OJK saat ini juga sedang menjalankan program Ekosistem Keuangan Inklusif (EKI). Program ini menyasar dan memprioritaskan masyarakat desa. Sejak 2023, program EKI telah berjalan di 81 desa dengan melibatkan 36 ribu masyarakat sebagai peserta. Friderica mengatakan program ini bisa menjadi peluang untuk menyediakan produk atau layanan keuangan yang sesuai kebutuhan masyarakat desa. 

“Untuk 2025, OJK akan terus mendorong implementasi berbagai program inklusi keuangan yang juga dapat mendukung implementasi Asta Cita pemerintah,” kata Friderica. 

Pada 2025, OJK juga akan mulai mengimplementasikan Pedoman Akses Pelayanan Keuangan untuk Disabilitas Berdaya (SETARA). Tujuannya, untuk mengembangkan kebijakan yang inklusif. 

“memastikan aksesibilitas produk, layanan, serta fasilitas bagi konsumen dengan disabilitas sebagai enable dalam mendukung program Satu Rekening Satu Disabilitas,” kata Friderica. 

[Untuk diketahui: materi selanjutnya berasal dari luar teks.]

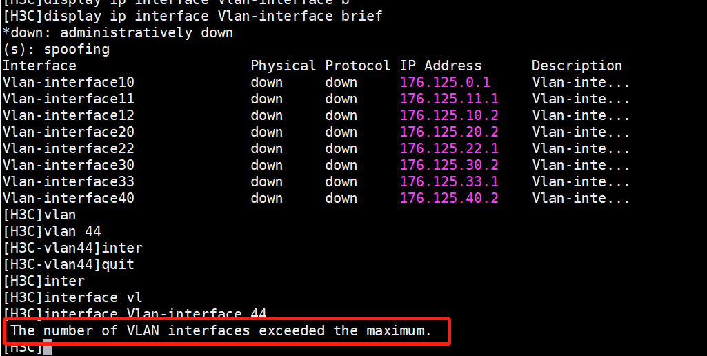
Task: Click the IP address 176.125.11.1
Action: coord(449,99)
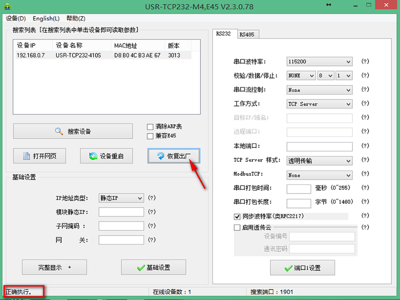This screenshot has width=400, height=300.
Task: Uncheck 同步波特率(类RFC2217) option
Action: pyautogui.click(x=238, y=217)
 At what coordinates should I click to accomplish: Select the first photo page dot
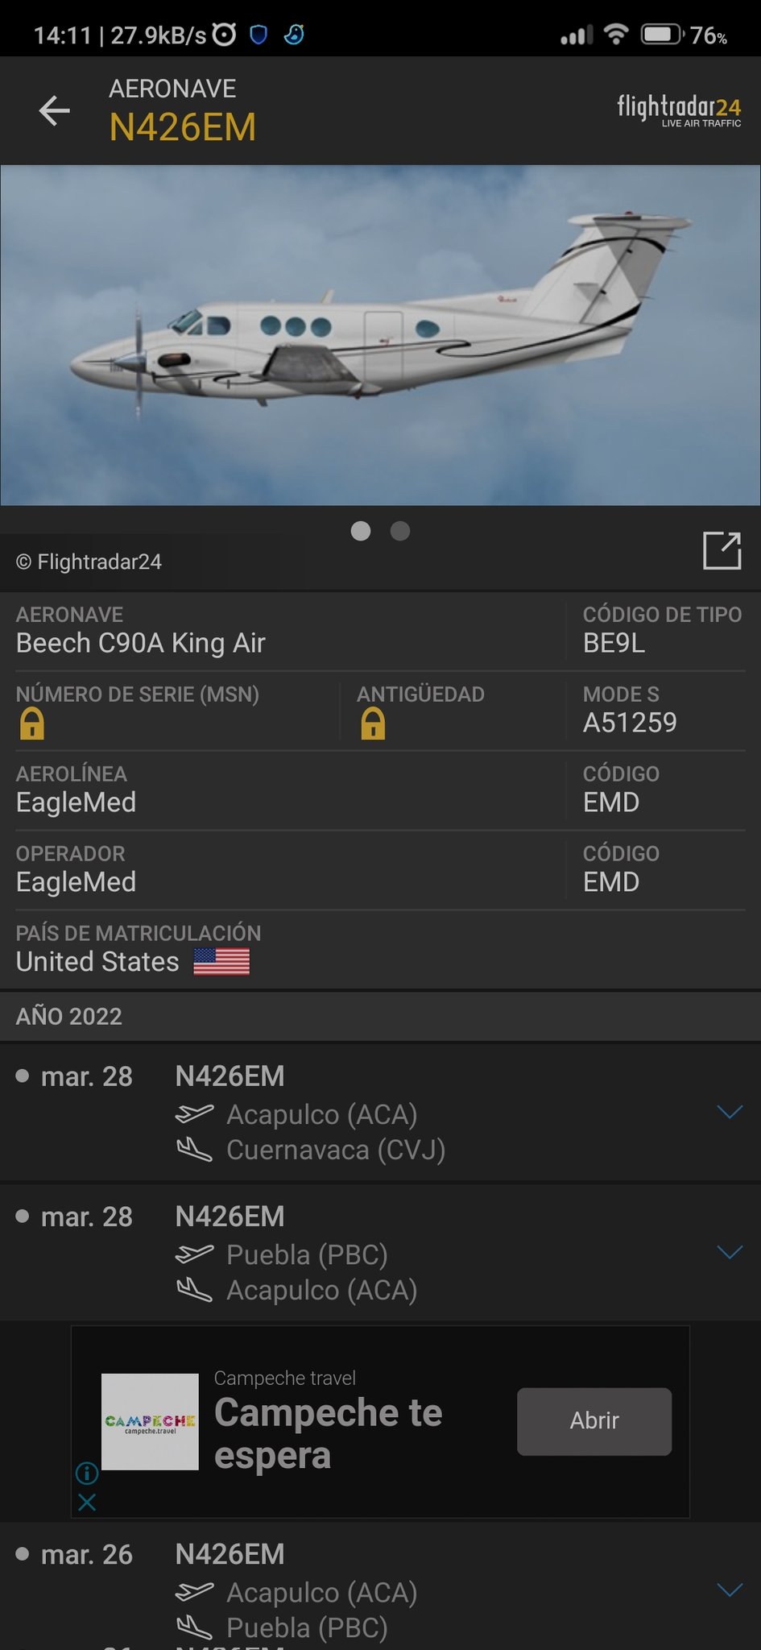point(361,531)
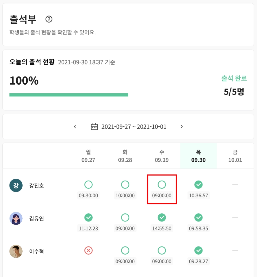Screen dimensions: 257x277
Task: Go to the next week
Action: pyautogui.click(x=182, y=127)
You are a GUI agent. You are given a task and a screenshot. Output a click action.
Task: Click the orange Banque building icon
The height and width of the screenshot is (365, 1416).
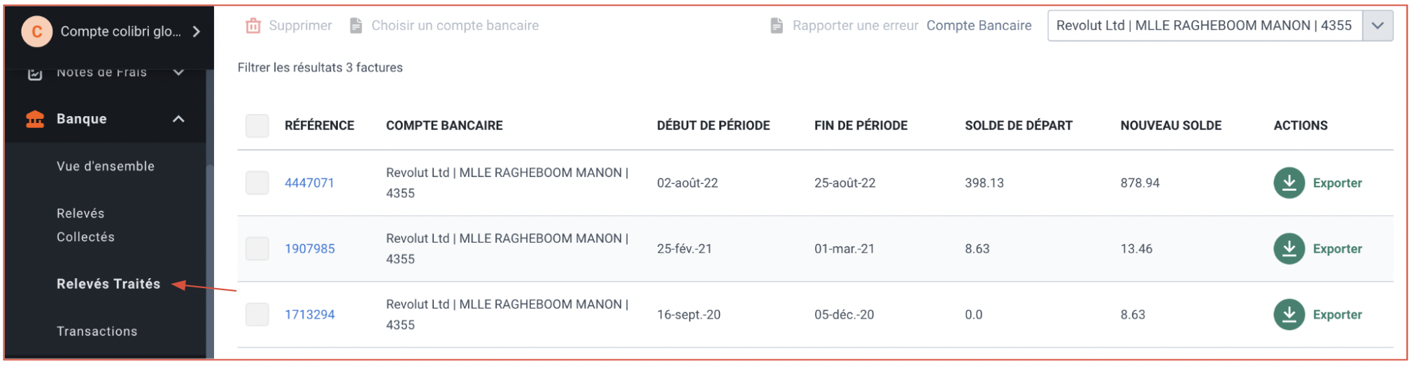35,119
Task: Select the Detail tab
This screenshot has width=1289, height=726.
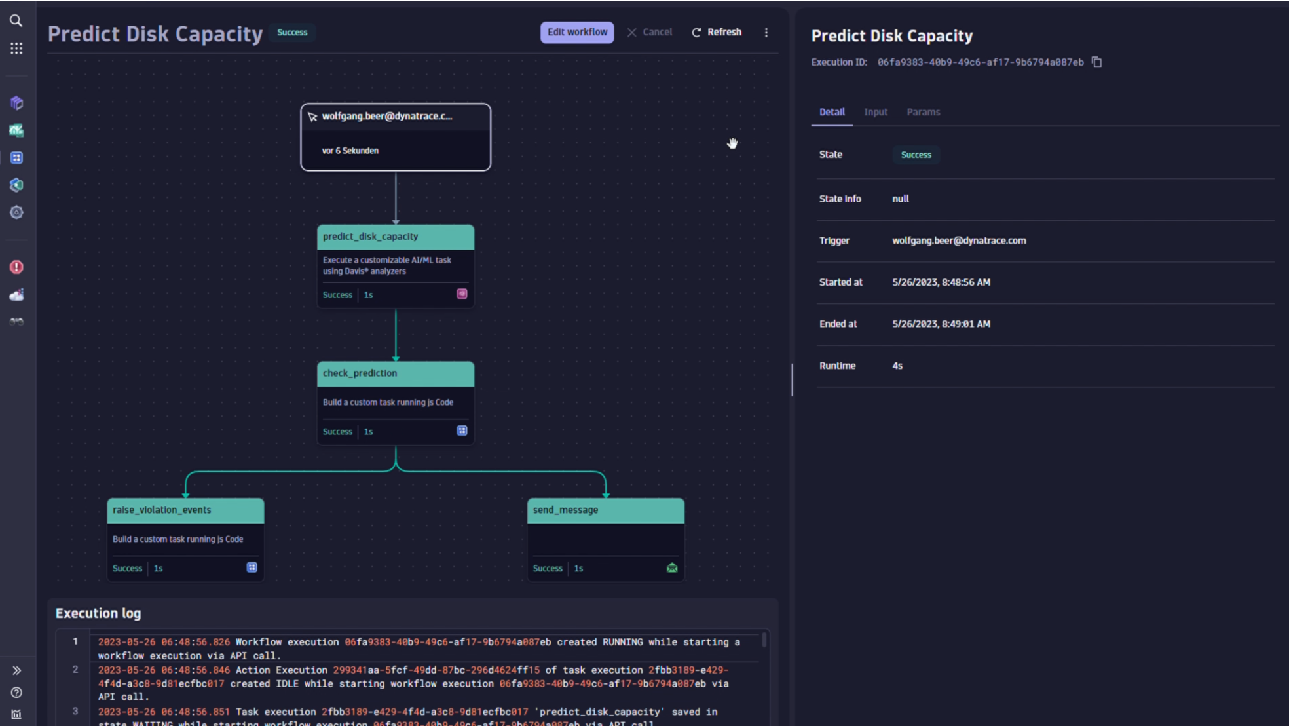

Gayung bersambut, AFPI menyatakan keunggulan teknologi dan pelayanan yang cepat oleh perusahaan fintech saat ini bisa menjadi solusi alternatif bagi masyarakat. Di pedesaan, AFPI berusaha menciptakan produk yang sesuai dengan kebutuhan usaha mikro, kecil, dan menengah (UMKM) seperti pendanaan dengan nominal kecil dan tenor fleksibel. 

“Kami juga mengedukasi masyarakat desa melalui program literasi keuangan serta menjalin kemitraan dengan lembaga lokal agar akses teknologi menjadi lebih terjangkau,” kata Entjik. 

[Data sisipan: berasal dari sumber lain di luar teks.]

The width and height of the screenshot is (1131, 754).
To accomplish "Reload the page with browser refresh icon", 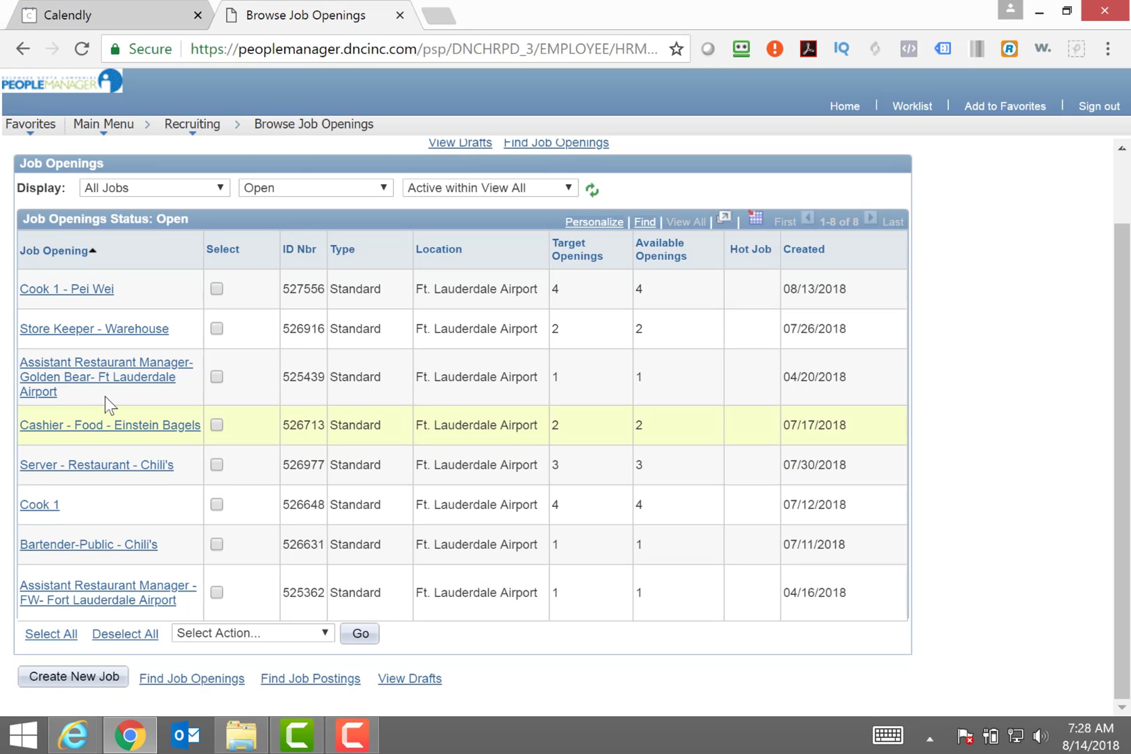I will pos(82,49).
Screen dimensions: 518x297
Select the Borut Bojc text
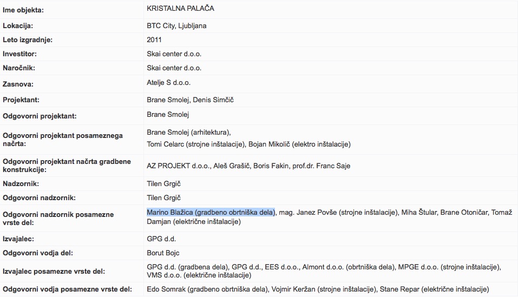pos(163,253)
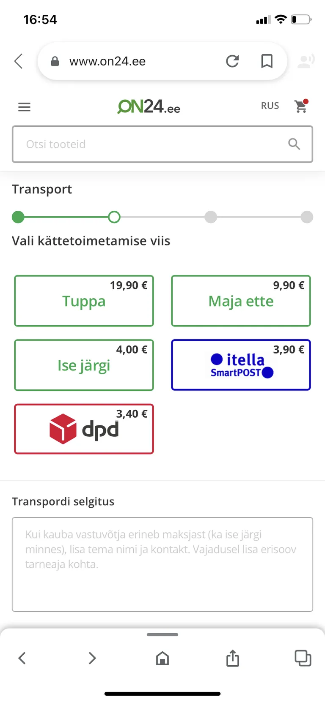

Inklusi Keuangan Syariah Menjadi Tantangan

Otoritas Jasa Keuangan kini sedang memutar otak untuk meningkatkan inklusi keuangan syariah. Hasil Survei Nasional Literasi dan Inklusi Keuangan (SNLIK) 2024 aspek syariah hanya parkir di 12,88 persen atau meningkat tipis dari periode sebelumnya di angka 12,12 persen. Meski literasi keuangan syariah meningkat signifikan menjadi 39,11 persen dari 9,14 persen, sektor ini masih perlu diintervensi. 

“OJK terus mendorong peran fintech dalam meningkatkan inklusi keuangan,” kata Friderica. 

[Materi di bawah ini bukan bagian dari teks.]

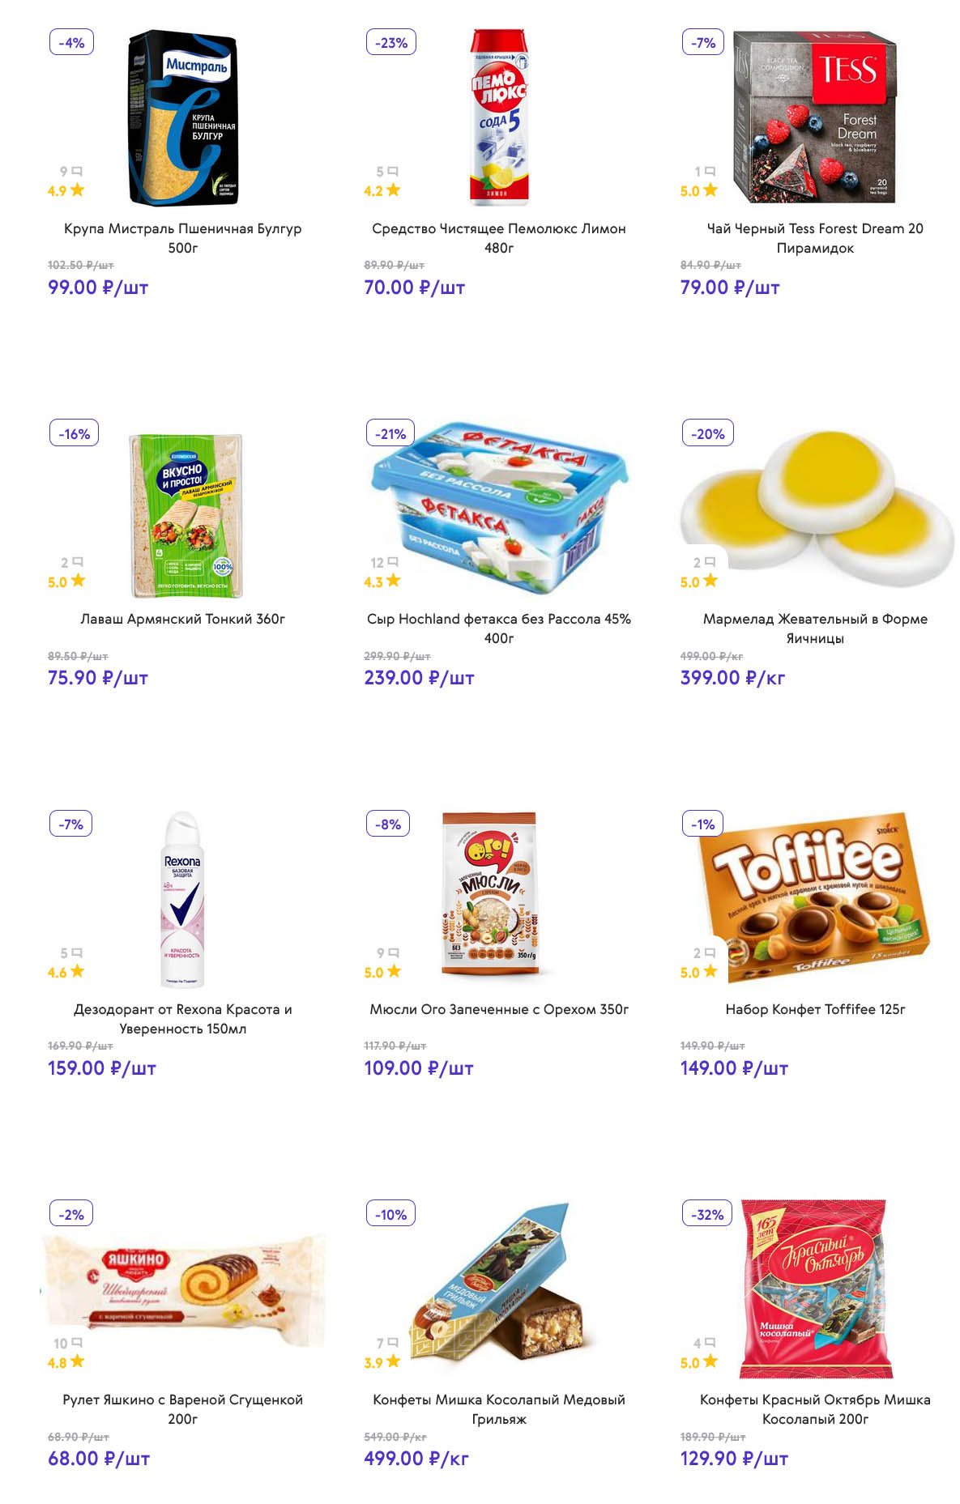Screen dimensions: 960x1504
Task: Click the -32% discount badge
Action: [x=707, y=1214]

Menurut dia, kondisi ini menggambarkan kalau peningkatan kesadaran terkait keuangan syariah belum beriringan dengan penggunaan produk keuangannya. Fenomena ini, Friderica mengatakan, terjadi karena keterbatasan suplai atau akses layanan keuangan syariah ke masyarakat. Demikian juga masyarakat yang belum bersedia menggunakan layanan keuangan syariah. 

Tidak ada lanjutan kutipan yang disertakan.